ROMA, 11 APR - “Bene parlare di salario minimo, sicurezza e diritti. Ma non si può continuare a parlare di lavoro dimenticando oltre 2 milioni di forfettari. Così si costruisce una visione parziale e pericolosa”. Lo afferma Vincenzo Castellano, presidente di UIFOR - Unione Italiana Forfettari, commentando l’intervento alla Camera di Elly Schlein.
“Nel suo discorso - prosegue - non c’è una parola su chi ogni giorno lavora in autonomia, senza tutele, senza ammortizzatori, senza rappresentanza. È un vuoto politico enorme, che rischia di trasformarsi domani in un errore ancora più grave: considerare il regime forfettario un problema da limitare invece che una leva da valorizzare”.
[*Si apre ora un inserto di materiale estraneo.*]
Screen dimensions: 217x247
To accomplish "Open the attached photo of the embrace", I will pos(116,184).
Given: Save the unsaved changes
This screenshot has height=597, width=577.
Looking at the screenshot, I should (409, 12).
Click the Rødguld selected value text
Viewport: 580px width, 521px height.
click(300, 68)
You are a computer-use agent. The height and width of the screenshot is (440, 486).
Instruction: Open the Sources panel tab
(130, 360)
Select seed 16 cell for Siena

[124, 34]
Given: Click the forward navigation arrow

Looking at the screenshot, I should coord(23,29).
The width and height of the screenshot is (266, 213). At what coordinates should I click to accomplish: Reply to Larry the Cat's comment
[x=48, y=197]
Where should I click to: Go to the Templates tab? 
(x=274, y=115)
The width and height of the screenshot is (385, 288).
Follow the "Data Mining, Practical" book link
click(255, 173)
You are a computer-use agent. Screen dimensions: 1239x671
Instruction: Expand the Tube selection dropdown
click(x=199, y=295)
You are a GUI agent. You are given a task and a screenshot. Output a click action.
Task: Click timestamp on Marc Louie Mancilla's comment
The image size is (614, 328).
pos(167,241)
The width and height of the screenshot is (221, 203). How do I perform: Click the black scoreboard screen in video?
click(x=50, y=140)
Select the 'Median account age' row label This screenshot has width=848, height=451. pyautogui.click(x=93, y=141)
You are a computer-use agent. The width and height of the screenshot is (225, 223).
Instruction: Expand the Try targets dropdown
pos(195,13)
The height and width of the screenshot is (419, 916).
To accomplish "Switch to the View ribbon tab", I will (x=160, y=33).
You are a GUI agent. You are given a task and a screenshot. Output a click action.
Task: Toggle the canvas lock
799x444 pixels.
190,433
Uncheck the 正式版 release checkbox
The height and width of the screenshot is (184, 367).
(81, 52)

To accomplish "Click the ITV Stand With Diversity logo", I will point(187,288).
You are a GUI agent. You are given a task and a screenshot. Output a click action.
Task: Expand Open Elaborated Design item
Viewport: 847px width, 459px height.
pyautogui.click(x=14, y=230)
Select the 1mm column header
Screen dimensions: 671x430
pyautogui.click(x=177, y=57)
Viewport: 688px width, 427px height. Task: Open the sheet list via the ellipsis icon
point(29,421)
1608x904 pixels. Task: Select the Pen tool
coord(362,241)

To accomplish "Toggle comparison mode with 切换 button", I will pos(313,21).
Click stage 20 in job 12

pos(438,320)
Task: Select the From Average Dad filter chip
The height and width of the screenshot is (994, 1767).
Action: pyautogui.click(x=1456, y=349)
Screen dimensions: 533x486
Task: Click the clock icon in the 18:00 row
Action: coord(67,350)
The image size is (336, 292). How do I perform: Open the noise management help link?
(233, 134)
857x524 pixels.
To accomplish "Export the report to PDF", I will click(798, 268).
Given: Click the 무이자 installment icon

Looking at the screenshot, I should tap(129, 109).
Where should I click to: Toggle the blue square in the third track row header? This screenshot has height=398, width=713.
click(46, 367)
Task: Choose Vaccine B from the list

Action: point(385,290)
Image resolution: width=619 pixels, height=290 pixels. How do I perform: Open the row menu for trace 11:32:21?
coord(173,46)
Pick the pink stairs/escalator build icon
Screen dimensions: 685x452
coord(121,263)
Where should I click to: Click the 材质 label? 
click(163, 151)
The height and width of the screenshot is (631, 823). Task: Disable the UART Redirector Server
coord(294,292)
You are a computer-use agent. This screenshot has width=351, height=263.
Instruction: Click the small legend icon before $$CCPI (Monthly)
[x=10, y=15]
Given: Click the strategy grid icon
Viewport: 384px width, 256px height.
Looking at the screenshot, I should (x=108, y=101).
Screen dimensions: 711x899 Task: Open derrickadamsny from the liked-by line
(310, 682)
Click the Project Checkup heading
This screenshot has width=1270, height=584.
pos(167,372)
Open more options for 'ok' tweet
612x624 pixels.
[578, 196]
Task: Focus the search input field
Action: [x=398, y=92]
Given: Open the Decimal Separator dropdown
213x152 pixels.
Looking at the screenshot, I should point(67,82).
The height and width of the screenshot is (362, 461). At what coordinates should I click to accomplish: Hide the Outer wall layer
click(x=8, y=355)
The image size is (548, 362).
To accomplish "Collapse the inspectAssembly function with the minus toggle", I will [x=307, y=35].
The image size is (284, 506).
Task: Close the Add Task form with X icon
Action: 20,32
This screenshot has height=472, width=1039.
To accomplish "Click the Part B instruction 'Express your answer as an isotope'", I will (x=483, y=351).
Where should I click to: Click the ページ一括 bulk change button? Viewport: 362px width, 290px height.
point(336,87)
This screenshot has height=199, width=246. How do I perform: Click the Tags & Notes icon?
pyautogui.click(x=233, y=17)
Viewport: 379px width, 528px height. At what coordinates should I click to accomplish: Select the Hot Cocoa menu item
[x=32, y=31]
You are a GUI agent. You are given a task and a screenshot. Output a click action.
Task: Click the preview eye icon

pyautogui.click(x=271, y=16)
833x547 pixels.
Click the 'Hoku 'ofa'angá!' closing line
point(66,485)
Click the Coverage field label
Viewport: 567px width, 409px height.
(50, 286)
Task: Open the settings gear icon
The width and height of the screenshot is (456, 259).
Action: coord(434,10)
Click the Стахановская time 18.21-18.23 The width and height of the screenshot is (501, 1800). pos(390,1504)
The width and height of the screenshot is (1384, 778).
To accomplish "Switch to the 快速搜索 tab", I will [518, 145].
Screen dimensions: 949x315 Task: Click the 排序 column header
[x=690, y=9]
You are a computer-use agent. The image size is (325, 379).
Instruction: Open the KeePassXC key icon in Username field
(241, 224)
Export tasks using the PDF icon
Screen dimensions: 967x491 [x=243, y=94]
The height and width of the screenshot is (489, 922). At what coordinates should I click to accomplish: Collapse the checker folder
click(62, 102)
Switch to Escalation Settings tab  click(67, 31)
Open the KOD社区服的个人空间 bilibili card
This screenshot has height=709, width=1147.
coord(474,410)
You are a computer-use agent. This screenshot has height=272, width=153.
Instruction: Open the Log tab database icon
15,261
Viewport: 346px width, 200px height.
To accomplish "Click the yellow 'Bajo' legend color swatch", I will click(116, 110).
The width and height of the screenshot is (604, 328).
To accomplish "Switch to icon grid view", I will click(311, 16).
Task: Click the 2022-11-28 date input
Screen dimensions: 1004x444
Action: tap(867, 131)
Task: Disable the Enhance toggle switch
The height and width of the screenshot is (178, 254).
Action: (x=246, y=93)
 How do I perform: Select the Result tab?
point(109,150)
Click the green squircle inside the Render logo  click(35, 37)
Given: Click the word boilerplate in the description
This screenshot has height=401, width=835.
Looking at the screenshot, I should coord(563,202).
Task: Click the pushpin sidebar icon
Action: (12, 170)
“Attenzione - avverte Castellano - perché la risposta al lavoro povero e alla precarietà non è solo più vincoli. In molti casi è dare alle persone la possibilità concreta di lavorare, fatturare, crescere. E questo oggi, in Italia, passa anche dal regime forfettario. Negarlo significa non capire cosa sta succedendo davvero nel Paese”.
“UIFOR non è contro i diritti, anzi. Ma li chiede anche per i forfettari: welfare, tutele, assistenza, prospettiva. Non si può continuare a difendere il lavoro dimenticando chi lavora”.
“La Repubblica è fondata sul lavoro - conclude - ma quel lavoro oggi è anche autonomo, diffuso, quotidiano. Senza i forfettari, nessuna riforma sarà completa. Senza i forfettari, nessuna riforma sarà giusta”.